The weeks that unfurled felt both like a honeymoon, and like a slumber party, and like every other day, considering how integral a part of her daily life Shep had become over the past three years.
Without a base of comparison, Cass had no idea if it was normal for forty-six-year-old men to be so amorous, but she certainly wasn’t going to complain about it. She felt horny all the time , fever stricken and unhinged.
He loved when she wore nothing but one of his shirts, and would press up behind her while she was trying to do homework, slide his hands under the material and up to her breasts, playing with them until she arched into his touch and begged him to lay her out on the floor, which he was all too happy to do.
He told her to chop the onions for their dinner, and then five seconds later was grinding against her ass, and then turning her around and hoisting her up onto the counter so he could tug down her shorts and eat her out.
They tipped over a sack of flour that time, which exploded on the floor and sent flour everywhere.
He bitched so much while they were attempting to clean it up that she threw a handful into his face.
He sputtered, laughing, cursing her out, and it devolved into a full-fledged flour fight, which devolved further into shower sex.
Little details she’d always noticed but never been able to act upon drove her crazy: the way the collar of his white t-shirts lay against the back of his neck.
The ripple of muscles in his chest and abs when he stretched each morning.
The way he always wiggled his toes when he kicked his feet up onto the coffee table.
The little shaving nick under his jaw that she licked and sucked on until he gritted out a curse and shoved her farther down his body with one hand, the other shoving down his sweats.
He taught her how to ride his cock, facing forward and back, his big hands leaving finger-shaped bruises on her hips and thighs.
Took her from behind: braced over the arm of the couch, and on her hands-and-knees on the mattress, on the floor.
On one memorable occasional, he hoisted her up and pinned her against the wall, so she had to hold onto his waist with her legs, and bit marks into her throat while he drilled into her, again and again.
All of it was new, and then not-new, and it never got old. But Cass’s favorite was lying on her back, face-to-face, sharing slick kisses and hot breath while he fucked her deep and slow.

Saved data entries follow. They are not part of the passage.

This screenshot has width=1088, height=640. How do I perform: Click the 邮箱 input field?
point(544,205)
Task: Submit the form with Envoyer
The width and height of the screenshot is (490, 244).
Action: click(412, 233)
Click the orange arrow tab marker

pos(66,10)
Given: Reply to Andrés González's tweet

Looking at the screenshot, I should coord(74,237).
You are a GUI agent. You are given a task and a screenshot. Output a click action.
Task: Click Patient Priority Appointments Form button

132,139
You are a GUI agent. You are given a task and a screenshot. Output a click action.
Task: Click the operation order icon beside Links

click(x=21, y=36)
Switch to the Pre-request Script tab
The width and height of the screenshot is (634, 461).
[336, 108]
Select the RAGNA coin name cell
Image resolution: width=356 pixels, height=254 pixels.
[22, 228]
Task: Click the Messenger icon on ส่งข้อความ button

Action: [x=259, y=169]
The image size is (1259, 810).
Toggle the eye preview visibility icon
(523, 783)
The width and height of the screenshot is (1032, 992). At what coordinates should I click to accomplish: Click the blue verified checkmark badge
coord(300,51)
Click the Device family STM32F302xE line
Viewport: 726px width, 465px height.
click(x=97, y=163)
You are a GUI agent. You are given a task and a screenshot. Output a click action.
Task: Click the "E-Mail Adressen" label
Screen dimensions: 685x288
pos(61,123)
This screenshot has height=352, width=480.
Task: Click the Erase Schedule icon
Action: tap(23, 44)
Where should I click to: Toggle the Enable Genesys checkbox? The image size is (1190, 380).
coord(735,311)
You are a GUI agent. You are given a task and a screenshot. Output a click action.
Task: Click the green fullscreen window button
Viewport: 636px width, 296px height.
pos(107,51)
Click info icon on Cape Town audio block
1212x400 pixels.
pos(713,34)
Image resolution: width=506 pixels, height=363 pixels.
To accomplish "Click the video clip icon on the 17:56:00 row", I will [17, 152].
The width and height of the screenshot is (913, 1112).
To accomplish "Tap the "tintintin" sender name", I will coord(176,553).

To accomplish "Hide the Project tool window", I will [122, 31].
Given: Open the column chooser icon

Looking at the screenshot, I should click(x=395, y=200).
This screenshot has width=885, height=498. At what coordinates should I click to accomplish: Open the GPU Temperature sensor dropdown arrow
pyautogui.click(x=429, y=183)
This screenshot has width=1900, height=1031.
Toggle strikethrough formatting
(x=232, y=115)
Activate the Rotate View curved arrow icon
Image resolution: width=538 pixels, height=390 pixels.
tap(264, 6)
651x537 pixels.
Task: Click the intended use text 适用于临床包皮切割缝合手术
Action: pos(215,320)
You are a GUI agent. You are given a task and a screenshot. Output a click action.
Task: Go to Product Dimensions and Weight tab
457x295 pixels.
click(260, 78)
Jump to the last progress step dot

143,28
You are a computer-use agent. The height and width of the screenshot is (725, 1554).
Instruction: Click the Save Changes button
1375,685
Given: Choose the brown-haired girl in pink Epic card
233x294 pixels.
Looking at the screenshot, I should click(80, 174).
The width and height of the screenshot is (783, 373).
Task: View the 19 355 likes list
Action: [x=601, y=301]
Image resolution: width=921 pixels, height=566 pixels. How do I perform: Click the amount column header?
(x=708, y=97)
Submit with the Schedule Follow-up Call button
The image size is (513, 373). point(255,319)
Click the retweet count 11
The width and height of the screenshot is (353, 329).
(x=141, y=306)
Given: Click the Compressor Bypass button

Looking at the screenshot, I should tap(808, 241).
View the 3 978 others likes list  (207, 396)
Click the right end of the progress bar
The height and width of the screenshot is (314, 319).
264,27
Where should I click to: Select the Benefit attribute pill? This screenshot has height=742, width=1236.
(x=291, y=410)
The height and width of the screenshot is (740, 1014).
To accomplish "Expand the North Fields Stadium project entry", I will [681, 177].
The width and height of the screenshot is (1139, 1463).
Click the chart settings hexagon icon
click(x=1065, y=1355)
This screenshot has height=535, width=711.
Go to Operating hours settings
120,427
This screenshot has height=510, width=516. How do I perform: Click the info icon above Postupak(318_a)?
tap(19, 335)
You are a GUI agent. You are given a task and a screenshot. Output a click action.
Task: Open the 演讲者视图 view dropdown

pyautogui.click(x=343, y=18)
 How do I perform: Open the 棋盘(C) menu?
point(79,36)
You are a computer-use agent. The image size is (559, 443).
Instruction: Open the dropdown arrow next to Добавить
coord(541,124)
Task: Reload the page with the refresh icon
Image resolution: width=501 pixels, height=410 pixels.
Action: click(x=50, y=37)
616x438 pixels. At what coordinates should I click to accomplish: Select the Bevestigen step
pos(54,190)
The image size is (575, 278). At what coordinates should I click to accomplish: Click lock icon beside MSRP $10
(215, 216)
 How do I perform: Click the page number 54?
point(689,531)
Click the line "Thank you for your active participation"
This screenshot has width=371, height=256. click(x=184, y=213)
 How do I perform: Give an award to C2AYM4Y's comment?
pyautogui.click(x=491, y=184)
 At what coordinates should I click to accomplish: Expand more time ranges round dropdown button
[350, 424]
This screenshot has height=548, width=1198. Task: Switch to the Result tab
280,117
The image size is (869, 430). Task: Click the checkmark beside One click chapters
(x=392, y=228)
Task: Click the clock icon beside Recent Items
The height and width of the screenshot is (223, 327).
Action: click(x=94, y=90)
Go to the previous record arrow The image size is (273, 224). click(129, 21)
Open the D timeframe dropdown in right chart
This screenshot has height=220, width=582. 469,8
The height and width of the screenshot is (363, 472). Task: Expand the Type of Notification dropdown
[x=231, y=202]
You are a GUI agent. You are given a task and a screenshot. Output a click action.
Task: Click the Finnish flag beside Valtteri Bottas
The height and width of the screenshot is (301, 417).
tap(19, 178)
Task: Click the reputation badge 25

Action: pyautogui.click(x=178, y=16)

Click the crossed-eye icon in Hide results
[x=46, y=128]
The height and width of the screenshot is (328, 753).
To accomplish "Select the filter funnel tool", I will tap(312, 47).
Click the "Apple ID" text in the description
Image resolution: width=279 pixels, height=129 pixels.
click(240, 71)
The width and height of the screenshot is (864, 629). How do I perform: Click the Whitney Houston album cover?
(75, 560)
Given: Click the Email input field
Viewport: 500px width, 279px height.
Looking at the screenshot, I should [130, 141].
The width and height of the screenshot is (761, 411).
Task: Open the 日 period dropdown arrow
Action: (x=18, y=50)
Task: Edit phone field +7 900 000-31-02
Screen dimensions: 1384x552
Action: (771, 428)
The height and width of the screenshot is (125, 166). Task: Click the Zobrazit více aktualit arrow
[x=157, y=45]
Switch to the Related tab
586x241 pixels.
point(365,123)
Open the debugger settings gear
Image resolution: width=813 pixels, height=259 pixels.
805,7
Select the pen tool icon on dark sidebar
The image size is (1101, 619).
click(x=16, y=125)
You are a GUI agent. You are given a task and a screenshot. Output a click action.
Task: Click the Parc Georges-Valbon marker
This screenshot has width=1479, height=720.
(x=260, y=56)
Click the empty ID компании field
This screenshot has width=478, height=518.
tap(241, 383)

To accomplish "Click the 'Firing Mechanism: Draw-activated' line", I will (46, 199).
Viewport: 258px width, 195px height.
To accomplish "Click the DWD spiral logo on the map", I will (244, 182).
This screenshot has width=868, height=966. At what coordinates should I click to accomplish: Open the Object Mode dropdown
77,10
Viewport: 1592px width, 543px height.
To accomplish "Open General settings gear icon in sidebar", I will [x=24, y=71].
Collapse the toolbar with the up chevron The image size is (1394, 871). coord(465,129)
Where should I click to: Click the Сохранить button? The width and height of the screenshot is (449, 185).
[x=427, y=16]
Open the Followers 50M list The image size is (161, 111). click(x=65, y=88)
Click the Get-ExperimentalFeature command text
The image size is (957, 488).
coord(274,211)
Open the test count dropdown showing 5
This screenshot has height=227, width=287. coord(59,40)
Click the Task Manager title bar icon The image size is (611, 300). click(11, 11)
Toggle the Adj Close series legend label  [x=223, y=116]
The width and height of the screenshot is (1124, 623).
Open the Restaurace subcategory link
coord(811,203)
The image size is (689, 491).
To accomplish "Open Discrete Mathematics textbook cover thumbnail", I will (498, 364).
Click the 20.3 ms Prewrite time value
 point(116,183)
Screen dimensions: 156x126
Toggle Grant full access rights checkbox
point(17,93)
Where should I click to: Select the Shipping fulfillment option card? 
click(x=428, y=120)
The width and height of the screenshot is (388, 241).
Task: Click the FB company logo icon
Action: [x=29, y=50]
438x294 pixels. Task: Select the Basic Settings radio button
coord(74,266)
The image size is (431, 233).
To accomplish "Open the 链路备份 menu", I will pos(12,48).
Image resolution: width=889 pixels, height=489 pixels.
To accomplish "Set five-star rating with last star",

She scratched red lines into his back and his hipbones bruised her inner thighs.
But they still did the things they’d always done.
They cooked together, and ate together smushed on the couch.
He made relentless fun of her reality shows, and they both commiserated about how much realer and cooler the practical effects of John Carpenter’s The Thing were than the CGI of the remake.
They went food shopping together, and made fun of people in the Park, and after three whiskeys, he turned on ridiculous nineties pop and dragged her around, both of them smiling and laughing like idiots, Shep insisting he knew how to dance.
On quiet Saturdays, when she slipped out of bed and went to one of her canvases set up in the living room window nook, he’d wander out, shirtless and sleepy, and drag a chair up so he could sit behind her stool, hook his chin over her shoulder, stubble tickling her neck, and hum appreciatively at her project.
He liked broad cityscapes best, the people small and forlorn-looking in the corner, swallowed up by the buildings around them.
Cass kept waiting for him to tell her this had been fun, but it was time for her to get out. Or that he needed some space, some goddamn breathing room because they were attached at the fucking hip.
But he never did.
She was so overflowing with love she thought it must be beaming out of her eyes and mouth, seeping out of her pores.
She thought everyone everywhere must have been able to smell it on her.
But no one did, not even Raven, too distracted and tired to remark on what must have been a lightbulb glow wreathing Cass’s face at all times.
She’d never been happier in her life. Shep didn’t say as much, but he smiled more than she’d ever seen, and it took ten years off his handsome, rugged, wonderful face.